Since Rundeck respects the policy definition, you can define role-based authorization to restrict users to only a subset of actions. This enables a self-service type interface, where some users have access to a limited set of executable actions.
Two dimensions of information dictate authorization inside Rundeck:
- group memberships assigned to a user login.
- access control policy that grants access to one or more policy actions to a group or user.
Where can I edit the Policy?
This is done in the ACL Policy GUI or in the configuration file.
https://docs.rundeck.com/docs/administration/security/acl-policy-editor.html
Where and What are Access Control Policies?
Access to running or modifying Jobs is managed in an access control policy defined using the aclpolicy YAML document. This file contains a number of policy elements that describe what user group is allowed to perform which actions.

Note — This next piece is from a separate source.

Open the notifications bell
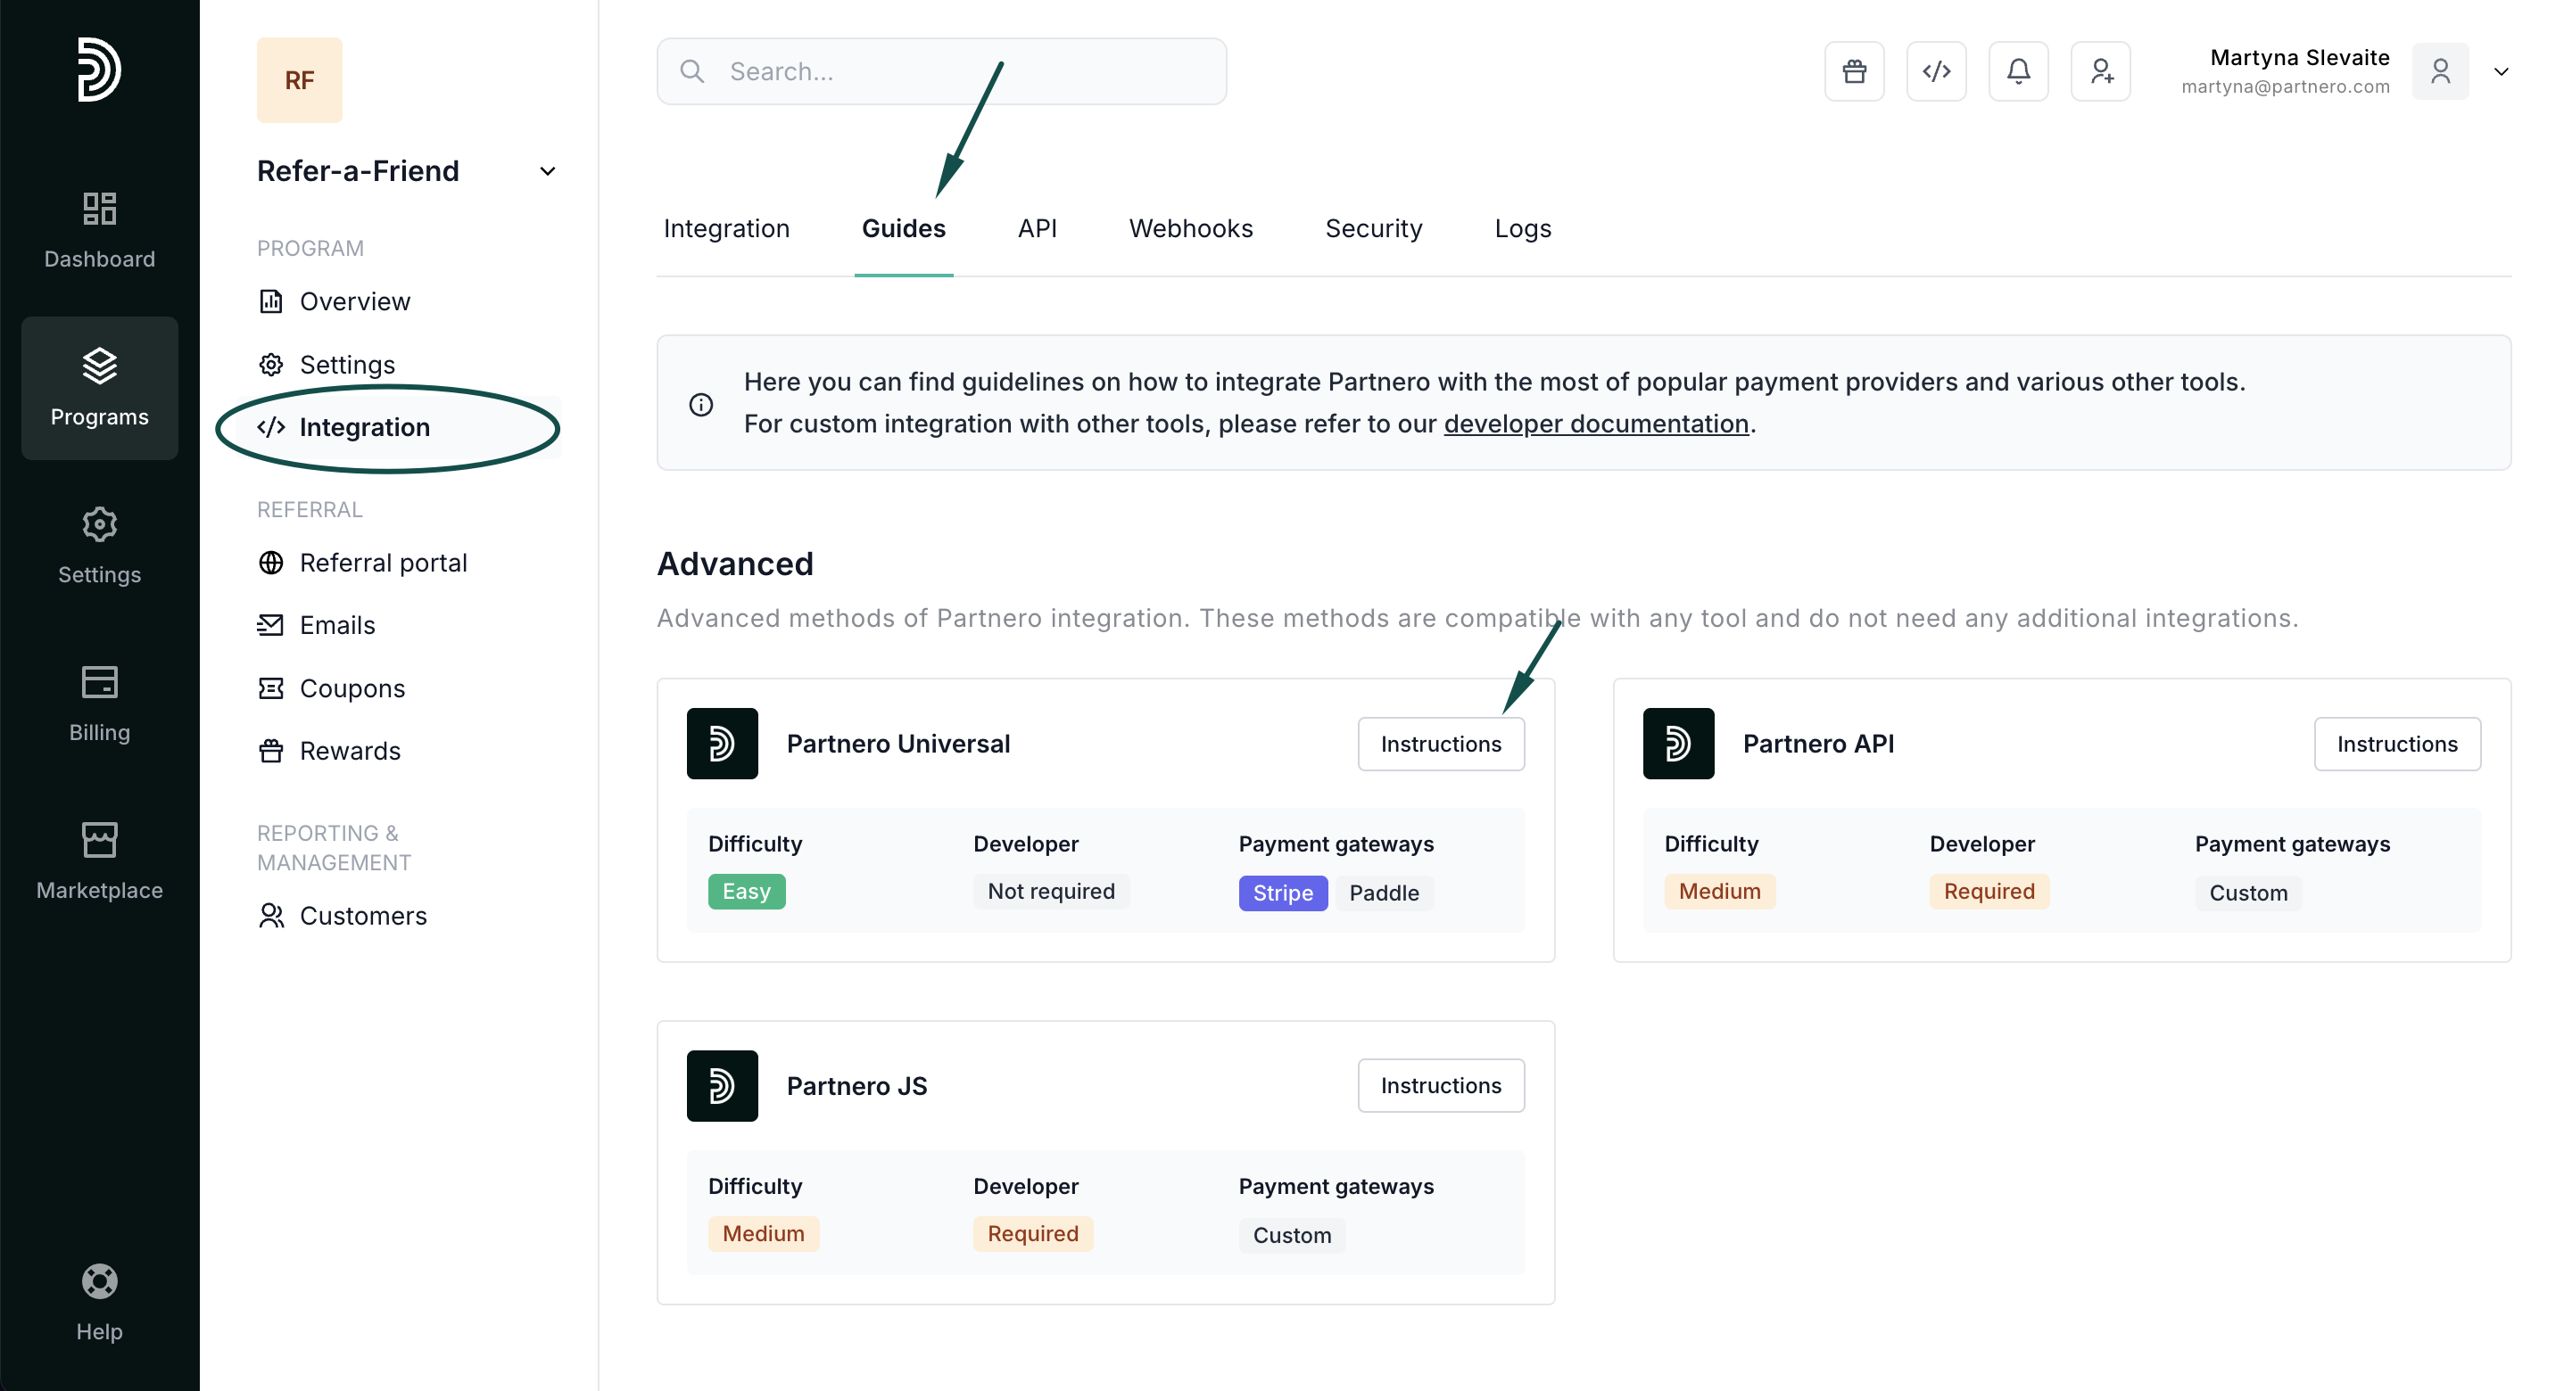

Please read over this document for information on how to define it, and how to grant access for certain actions to certain resources:
Policies can be organized into more than one file to help organize access by group or pattern of use. The normal Rundeck install will have generated a policy for the "admin" group. Not all users will need to be given "admin" access level to control and modify all Jobs. More typically, a group of users will be given access to just a subset of Jobs.
Lifecycle
The Rundeck server does not need to be restarted for changes to aclpolicy files to take effect.